If you go to the website of Sri Lanka's Board of Investment, you will read there that Sri Lanka has a free trade agreement with India, that the distance from Colombo to the southern parts of India is much shorter than from Delhi, and that you can profitably invest in Sri Lanka and use that as a base to access the much larger Indian market.
This is worth highlighting when India and Pakistan are going through another feel-good phase because of a new bus service between Srinagar and Muzaffarabad -- a deal that is more important for the people in the two parts of Kashmir than for the rest of India and Pakistan.
The much more important event would be starting a lorry and train service to carry goods between Amritsar and Lahore.
In the South Asian tradition of putting politics before economics, Pakistan says a trade deal should be predicated on progress on the Kashmir issue, and suggests thereby that opening up trade will be a favour that it does to India.
The truth, as should be obvious, is that Pakistan will be the bigger gainer -- as Sri Lanka has demonstrated through its trade deal with India.
Lankan exports to India trebled in two years after the two countries launched their free trade agreement in 2000, and negotiations are now on for deeper economic engagement.
Trade with Nepal has been equally open-ended, with duty-free access into India allowed for almost all goods made in Nepal -- and we know that Nepal too has attracted investment from people targeting the Indian market.
Even some Indian companies have found it profitable to invest in Nepal and reach India the roundabout way.
Even without these examples, it should be obvious that the smaller country gains more in a trade deal because it benefits from access to a much larger market.

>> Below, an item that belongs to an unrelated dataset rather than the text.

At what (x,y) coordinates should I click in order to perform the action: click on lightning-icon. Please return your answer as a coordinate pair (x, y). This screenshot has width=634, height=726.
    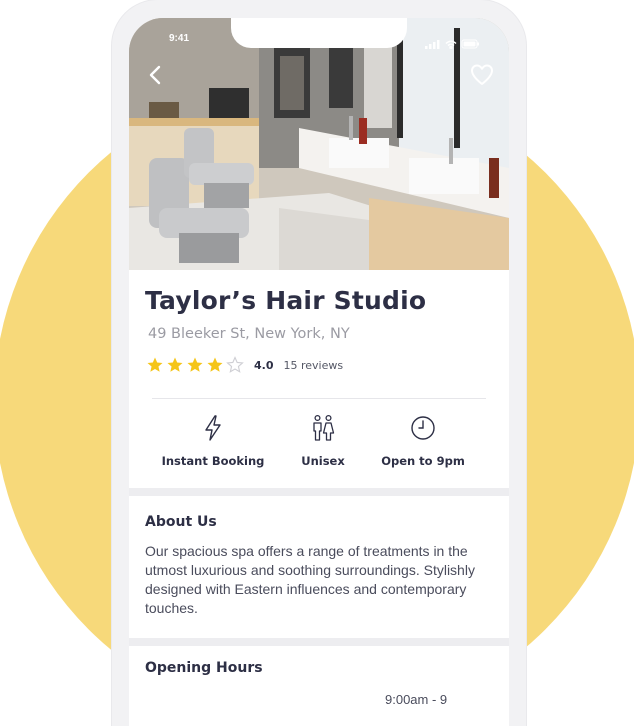
    Looking at the image, I should click on (213, 428).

Thus, Mexico benefited more from the North American Free Trade Agreement than the US did (Americans, in contrast, feared that their jobs would go across the border).

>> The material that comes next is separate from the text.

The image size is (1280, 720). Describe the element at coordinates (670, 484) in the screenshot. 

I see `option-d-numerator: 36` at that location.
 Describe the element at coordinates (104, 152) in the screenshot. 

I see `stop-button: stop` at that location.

The Indo-Pak situation is not comparable in many ways, but the truth remains: Pakistan has less to offer India than vice versa. So why would India be interested in a trade deal? For the same reason, I think, that the US was interested in Nafta: it has a stake in the other country's prosperity.
The irony today is that official Indo-Pak trade (less than half a billion dollars) is smaller than India's trade with any of its sizeable South Asian neighbours.
Trade with even Myanmar will have grown to $1 billion by next year. A free trade agreement is being negotiated with Bangladesh, while Bhutan has benefited from joint hydro-electric projects, with India funding works that deliver power to the Indian market -- at a price that puts the Bhutanese government's finances in much better shape than New Delhi's.
What is interesting is that India has accepted non-reciprocity as a principle in its trade deals with Nepal, Bhutan, and Sri Lanka, and will almost certainly do so with Bangladesh.
In other words, while Pakistan sees India as some kind of regional bully, the fact is that India has given more in trade negotiations than it has taken.
It is not that no trade takes place between India and Pakistan. Since official trade is discouraged, rampant smuggling is said to equal official trade (governments on both sides lose customs revenue as a result).
And there is much larger trade (estimates go up to $2 billion) through third countries like Dubai. This is an expensive way to get goods across.
The loser is the consumer in both countries, and no one can be the gainer in this game.
The greater irony is that Pakistan is busy negotiating free trade agreements with China and Sri Lanka, and wants one with even Singapore -- just as India has done with Thailand and is negotiating with Singapore as well as with Asean.
But for Pakistan all other deals will have only peripheral value compared to a deal with India. Is there a way around this ludicrous situation? The breakthrough could come via Saarc, since Saarc members agreed a year ago to introduce a South Asian free trade area in stages from January 2006.
Indeed, this might be a way for Pakistan to do the sensible thing without giving the appearance of having given up its bilateral priorities.
If so, economics will have found a way around politics.